** START **
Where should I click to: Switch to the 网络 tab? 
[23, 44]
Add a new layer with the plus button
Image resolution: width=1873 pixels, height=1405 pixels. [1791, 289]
** END **
** START **
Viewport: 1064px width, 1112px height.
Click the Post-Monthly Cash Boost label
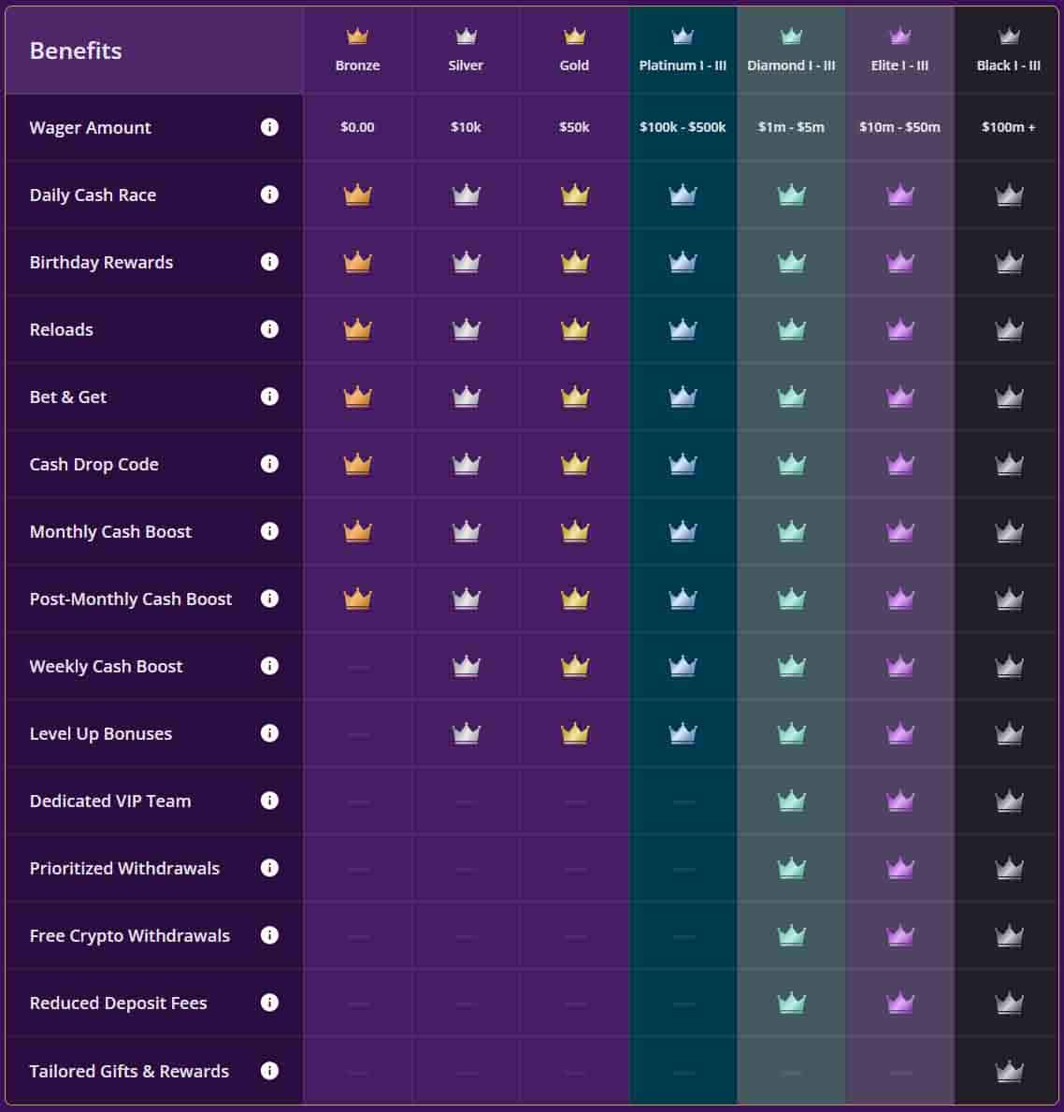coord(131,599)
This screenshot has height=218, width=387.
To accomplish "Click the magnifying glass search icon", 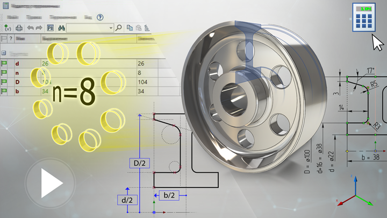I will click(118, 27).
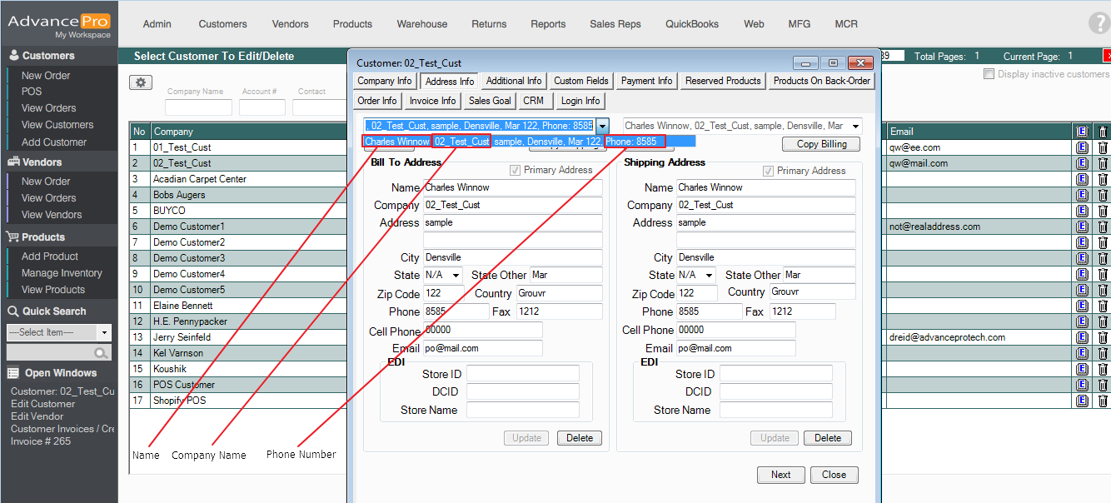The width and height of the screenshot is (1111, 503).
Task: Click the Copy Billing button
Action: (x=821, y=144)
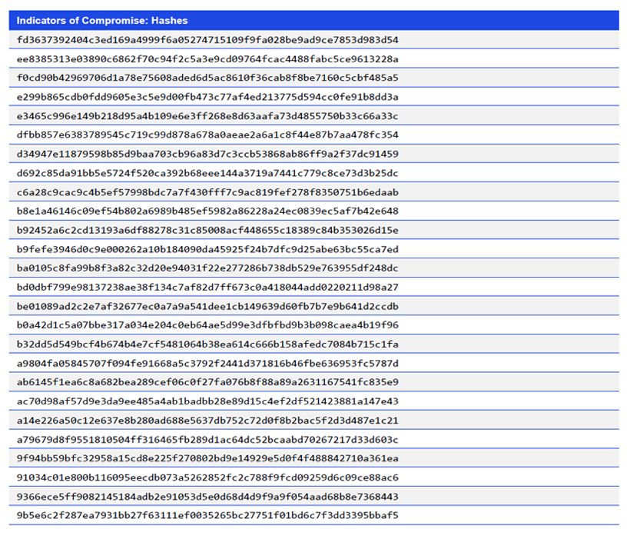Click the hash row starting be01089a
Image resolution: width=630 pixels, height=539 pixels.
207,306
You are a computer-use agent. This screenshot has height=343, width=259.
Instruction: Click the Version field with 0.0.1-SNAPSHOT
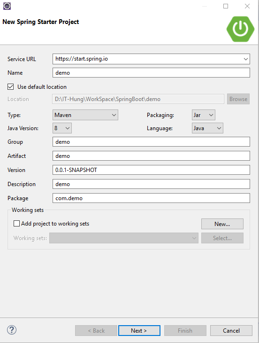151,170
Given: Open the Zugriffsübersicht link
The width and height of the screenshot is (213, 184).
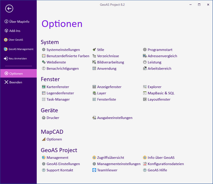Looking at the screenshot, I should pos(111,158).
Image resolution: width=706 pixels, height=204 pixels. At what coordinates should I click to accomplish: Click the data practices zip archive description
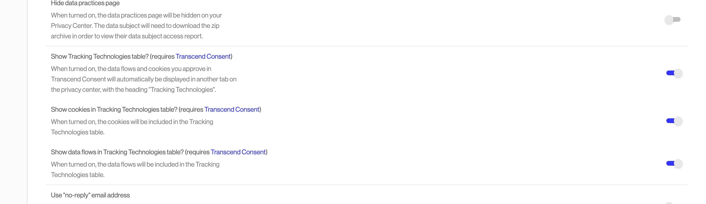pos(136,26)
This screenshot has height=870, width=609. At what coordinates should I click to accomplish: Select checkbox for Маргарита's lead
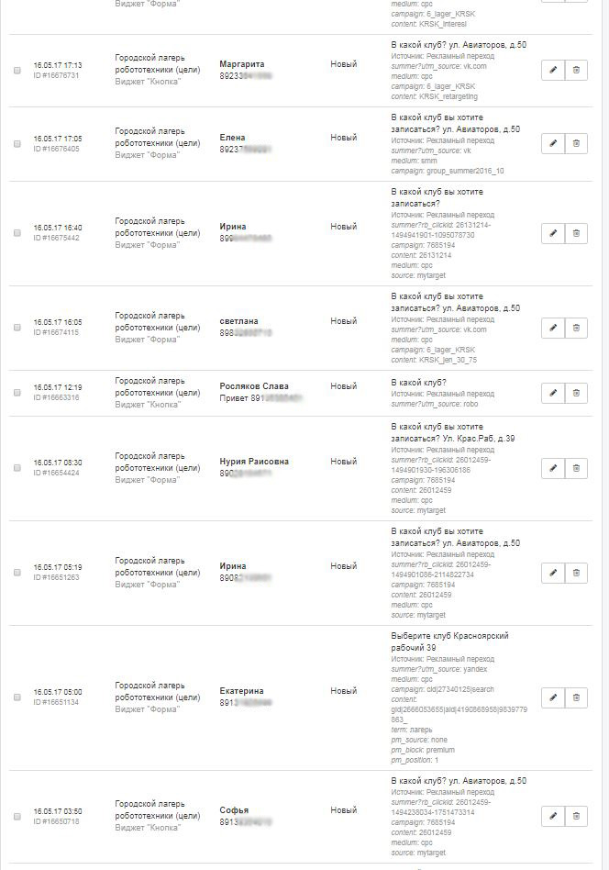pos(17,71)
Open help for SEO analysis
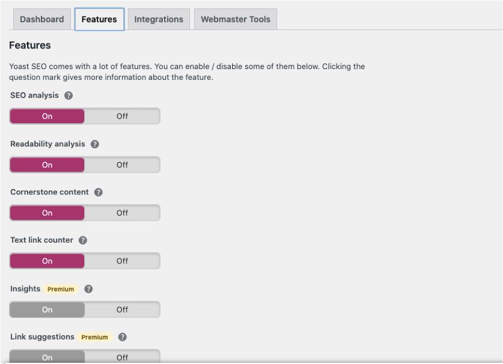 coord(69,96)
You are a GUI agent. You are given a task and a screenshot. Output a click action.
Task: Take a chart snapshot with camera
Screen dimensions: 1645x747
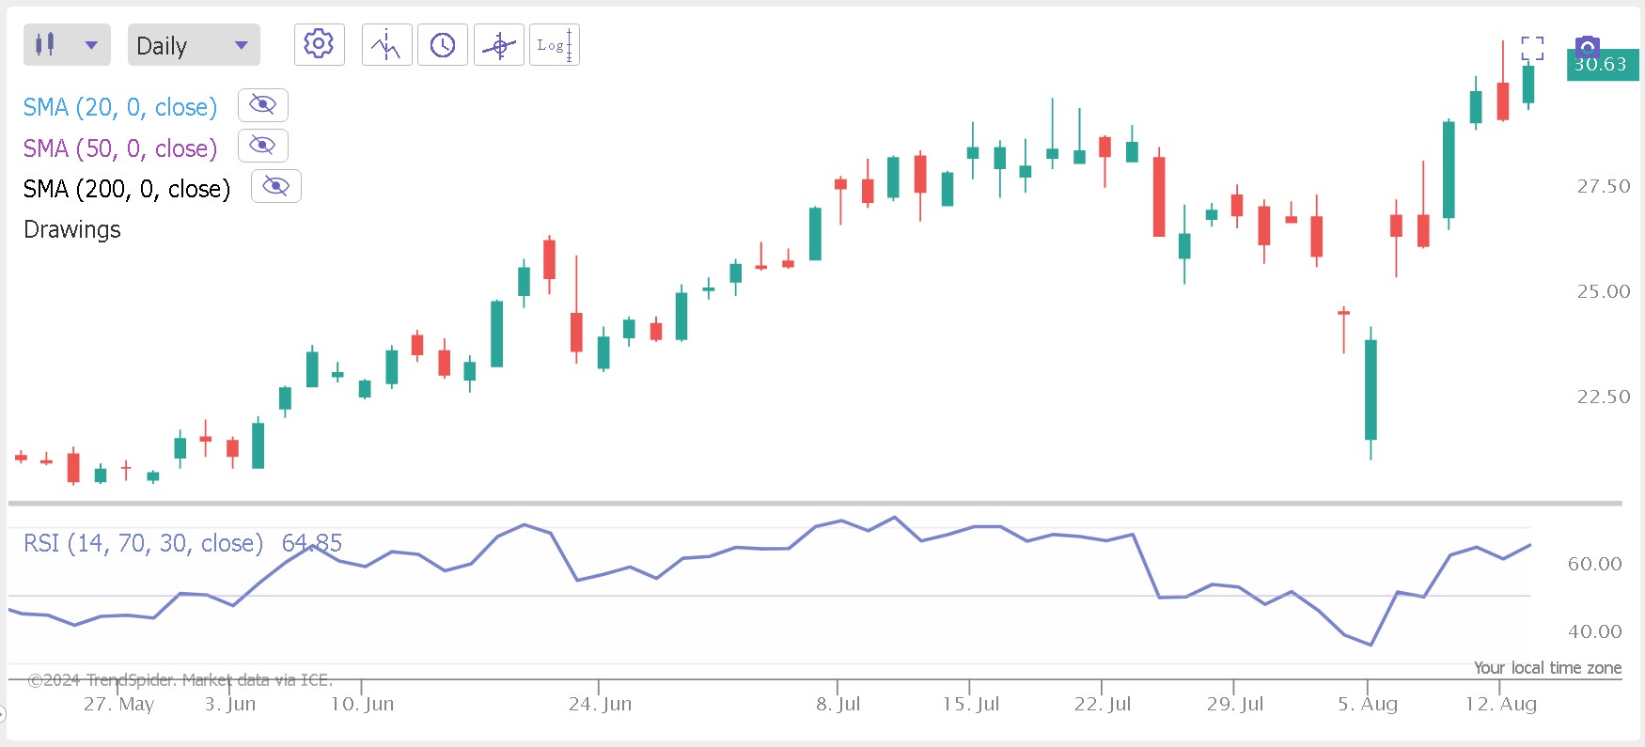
** END **
** START **
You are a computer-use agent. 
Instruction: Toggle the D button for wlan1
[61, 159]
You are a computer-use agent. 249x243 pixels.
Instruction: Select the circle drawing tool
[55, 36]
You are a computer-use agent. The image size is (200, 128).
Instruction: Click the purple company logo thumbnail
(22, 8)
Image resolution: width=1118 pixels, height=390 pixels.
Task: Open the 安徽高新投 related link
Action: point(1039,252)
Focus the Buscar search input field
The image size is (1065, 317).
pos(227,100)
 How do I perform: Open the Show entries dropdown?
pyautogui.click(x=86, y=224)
** END **
What is expected » Copy out every line of the listing above that contains the word "button". Case counts, so only exact-case matches qualify.

Completed exercise »
Add a new layer with the plus button
Task: Click the Copy Billing button
Instruction: Toggle the D button for wlan1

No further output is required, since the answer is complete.